# Does this sound like a fair deal?



## budgetprepp-n (Apr 7, 2013)

I'm looking at a Colt .45ACP government model 5" barrel 
I can get it for $775 +$20 shipping=$795 Does that sound like a fair price?


----------



## Kauboy (May 12, 2014)

If ordering online, don't forget your FFL fee.
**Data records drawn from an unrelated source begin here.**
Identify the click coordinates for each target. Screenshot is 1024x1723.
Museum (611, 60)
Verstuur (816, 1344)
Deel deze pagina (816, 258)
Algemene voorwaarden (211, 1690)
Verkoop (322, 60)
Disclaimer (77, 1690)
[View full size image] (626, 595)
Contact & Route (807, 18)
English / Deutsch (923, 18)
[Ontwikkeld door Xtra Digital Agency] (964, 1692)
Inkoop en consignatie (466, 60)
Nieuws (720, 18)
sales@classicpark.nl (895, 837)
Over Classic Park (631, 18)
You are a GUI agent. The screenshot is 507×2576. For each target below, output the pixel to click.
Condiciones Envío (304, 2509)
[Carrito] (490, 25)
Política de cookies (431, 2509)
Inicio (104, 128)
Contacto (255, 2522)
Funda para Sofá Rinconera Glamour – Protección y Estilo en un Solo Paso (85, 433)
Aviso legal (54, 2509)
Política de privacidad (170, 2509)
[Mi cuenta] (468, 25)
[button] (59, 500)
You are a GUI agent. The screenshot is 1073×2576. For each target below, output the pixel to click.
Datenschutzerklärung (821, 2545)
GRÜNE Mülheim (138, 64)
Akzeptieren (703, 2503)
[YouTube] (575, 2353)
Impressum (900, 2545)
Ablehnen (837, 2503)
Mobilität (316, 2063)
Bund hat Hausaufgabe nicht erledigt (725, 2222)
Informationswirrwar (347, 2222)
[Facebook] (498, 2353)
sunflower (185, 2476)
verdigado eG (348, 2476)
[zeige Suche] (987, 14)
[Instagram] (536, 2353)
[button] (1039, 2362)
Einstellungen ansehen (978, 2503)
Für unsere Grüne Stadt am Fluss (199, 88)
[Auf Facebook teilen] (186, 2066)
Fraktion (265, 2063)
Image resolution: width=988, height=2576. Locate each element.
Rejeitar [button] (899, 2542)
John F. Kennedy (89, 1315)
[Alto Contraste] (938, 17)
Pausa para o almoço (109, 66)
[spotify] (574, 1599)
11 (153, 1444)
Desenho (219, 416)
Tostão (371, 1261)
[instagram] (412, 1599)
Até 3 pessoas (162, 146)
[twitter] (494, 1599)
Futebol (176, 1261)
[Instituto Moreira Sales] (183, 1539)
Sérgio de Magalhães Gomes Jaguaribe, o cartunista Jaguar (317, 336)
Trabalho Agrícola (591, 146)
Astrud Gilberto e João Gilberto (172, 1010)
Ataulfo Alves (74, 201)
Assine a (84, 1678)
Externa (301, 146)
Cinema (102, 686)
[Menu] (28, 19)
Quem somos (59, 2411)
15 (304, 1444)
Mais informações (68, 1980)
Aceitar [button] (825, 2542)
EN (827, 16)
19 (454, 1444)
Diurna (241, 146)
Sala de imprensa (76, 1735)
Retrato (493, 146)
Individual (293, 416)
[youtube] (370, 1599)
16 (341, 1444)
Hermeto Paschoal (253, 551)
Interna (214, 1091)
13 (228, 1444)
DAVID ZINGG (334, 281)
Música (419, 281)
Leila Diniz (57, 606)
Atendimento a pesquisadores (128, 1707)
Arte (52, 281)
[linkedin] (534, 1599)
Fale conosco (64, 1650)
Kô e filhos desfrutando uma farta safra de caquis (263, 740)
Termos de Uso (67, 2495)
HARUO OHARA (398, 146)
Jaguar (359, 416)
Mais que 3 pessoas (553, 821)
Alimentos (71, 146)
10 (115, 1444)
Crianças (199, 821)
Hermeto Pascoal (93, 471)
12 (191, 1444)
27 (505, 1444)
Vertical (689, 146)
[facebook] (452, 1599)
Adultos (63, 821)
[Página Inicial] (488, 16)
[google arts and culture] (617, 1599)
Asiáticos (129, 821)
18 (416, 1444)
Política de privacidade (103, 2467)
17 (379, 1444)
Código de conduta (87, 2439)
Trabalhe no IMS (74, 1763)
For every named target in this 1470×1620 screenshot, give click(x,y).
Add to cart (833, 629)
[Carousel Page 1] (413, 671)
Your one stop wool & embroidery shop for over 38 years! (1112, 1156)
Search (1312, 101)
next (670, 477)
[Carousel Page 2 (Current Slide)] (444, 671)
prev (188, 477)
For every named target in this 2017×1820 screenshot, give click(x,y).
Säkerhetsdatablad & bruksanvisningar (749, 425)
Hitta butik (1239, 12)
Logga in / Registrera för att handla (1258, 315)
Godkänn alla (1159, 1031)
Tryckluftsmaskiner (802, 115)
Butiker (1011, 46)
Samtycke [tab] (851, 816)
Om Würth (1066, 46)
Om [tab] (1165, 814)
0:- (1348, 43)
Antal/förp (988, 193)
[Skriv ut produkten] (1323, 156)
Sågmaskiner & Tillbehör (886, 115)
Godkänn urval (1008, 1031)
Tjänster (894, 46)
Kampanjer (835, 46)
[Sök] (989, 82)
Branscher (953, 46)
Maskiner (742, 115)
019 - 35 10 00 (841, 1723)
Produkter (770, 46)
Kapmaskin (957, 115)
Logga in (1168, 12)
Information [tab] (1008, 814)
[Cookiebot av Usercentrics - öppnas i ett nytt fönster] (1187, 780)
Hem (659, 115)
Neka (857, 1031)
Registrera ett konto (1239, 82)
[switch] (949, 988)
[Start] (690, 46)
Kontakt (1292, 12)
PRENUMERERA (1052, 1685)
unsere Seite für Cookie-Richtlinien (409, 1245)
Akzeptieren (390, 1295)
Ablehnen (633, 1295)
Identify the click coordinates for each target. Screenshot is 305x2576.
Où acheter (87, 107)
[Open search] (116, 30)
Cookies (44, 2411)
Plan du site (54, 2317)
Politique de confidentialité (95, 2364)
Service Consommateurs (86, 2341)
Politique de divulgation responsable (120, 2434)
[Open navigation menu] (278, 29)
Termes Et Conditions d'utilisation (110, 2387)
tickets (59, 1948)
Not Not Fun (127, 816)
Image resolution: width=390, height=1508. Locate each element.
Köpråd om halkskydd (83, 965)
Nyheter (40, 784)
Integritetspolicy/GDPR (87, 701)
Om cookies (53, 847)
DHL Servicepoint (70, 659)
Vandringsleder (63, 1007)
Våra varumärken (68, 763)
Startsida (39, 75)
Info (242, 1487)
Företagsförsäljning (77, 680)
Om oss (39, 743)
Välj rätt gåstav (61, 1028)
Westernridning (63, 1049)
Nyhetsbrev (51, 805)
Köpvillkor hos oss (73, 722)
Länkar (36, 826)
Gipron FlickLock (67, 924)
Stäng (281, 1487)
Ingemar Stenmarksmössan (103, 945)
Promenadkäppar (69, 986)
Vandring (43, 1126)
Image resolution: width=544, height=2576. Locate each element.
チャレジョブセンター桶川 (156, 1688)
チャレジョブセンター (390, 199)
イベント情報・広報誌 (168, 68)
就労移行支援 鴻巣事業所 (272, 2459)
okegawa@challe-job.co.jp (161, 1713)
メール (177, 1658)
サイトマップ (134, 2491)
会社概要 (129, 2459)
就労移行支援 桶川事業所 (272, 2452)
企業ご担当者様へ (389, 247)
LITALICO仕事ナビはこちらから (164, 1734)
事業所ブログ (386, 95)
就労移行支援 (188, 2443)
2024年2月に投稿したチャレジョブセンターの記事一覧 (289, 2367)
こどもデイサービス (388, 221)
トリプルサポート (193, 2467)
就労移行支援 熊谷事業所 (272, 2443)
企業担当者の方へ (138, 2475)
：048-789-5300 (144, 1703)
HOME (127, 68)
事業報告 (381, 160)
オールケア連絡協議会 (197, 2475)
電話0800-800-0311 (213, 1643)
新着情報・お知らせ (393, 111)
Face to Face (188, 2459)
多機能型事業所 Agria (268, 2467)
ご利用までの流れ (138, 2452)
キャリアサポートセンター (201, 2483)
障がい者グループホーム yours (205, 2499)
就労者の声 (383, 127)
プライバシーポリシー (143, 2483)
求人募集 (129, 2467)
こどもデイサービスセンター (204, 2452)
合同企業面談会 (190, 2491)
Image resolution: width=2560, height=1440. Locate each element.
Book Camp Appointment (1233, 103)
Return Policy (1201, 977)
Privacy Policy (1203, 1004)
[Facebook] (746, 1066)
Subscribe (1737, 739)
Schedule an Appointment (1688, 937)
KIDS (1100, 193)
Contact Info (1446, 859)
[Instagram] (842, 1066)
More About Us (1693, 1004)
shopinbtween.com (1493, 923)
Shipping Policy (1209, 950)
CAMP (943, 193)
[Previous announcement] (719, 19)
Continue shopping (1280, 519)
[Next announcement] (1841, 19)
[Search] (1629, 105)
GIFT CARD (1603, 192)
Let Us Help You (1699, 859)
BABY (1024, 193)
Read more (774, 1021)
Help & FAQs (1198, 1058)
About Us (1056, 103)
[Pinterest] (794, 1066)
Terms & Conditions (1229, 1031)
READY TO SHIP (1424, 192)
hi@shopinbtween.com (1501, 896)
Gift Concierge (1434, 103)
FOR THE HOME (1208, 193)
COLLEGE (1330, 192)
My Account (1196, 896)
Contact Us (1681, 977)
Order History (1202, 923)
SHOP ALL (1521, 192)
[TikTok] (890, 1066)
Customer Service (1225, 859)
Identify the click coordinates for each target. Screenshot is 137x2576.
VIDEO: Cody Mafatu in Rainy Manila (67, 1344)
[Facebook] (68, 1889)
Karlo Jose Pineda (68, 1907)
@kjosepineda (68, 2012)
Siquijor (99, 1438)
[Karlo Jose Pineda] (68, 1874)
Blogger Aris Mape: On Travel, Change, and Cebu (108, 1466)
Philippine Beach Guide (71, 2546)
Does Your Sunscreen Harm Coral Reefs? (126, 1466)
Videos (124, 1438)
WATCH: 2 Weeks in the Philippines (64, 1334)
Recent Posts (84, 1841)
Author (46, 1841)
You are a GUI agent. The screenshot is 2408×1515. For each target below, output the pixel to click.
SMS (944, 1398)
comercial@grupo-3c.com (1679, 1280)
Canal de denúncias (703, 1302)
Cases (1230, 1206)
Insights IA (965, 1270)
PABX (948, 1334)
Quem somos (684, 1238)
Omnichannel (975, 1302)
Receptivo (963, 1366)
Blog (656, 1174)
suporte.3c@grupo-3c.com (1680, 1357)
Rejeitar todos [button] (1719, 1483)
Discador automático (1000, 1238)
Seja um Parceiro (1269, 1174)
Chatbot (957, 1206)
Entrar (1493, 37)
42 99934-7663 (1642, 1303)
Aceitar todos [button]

I'm not familiar with 1911 prices, so can't speak to that...


----------



## SARGE7402 (Nov 18, 2012)

If you insist on having a colt then it's not a bad price. Rock Island imports Charles Daley 45's out of the PI for about half that price


----------



## Slippy (Nov 14, 2013)

Used I assume?


----------



## rice paddy daddy (Jul 17, 2012)

SARGE7402 said:


> If you insist on having a colt then it's not a bad price. Rock Island imports Charles Daley 45's out of the PI for about half that price


But Colt uses forged parts, that's the difference in price.
I have a couple of Colts and a Rock Island Armory Government Model. It is a decent pistol, but it may not be around to give to my grandkids.


----------



## survival (Sep 26, 2011)

I think it is a good deal. At one point a few years ago I couldn't find a colt for under a grand in my area.


----------



## budgetprepp-n (Apr 7, 2013)

Slippy said:


> Used I assume?


No that would be brand new


----------



## Chipper (Dec 22, 2012)

If it's model number 01991T it's a good deal? If it's model 01991 it's a hundred over priced. Based on online prices that anyone can order from.


----------



## alterego (Jan 27, 2013)

Are you stuck on a colt?. I have been looking at Remington R1 model's for 549.


----------



## TacticalCanuck (Aug 5, 2014)

An authentic colt 1911 is between 1200 and 3k here depending on the model. I'd buy 2 for that price!!


----------



## shootbrownelk (Jul 9, 2014)

Or a Springfield Range Officer in 9mm or .45 acp. They also make a compact and a lightweight compact.


----------



## Frostbite (Jan 28, 2015)

I really wouldn't pay that much for a 1911.

There are so many better options for real use.

Of course if you're just gonna stick it in a box and put it away.........fine and dandy.

But I'd go for two Glock .45s at that price.


----------



## sargedog (Nov 12, 2012)

Is this the one you are looking at?http://www.budsgunshop.com/catalog/..._id/36291/Colt+O1991+1991+Series+7+1+45ACP+5"
I have been looking at this one myself.
http://specialforcesoutdoors.com/pr...dwood-grip-low-glare-stainless?source=catalog


----------



## Camel923 (Aug 13, 2014)

If it is NIB jump on it. Condition is everything. Colt 1911 s are a favorite of mine.


----------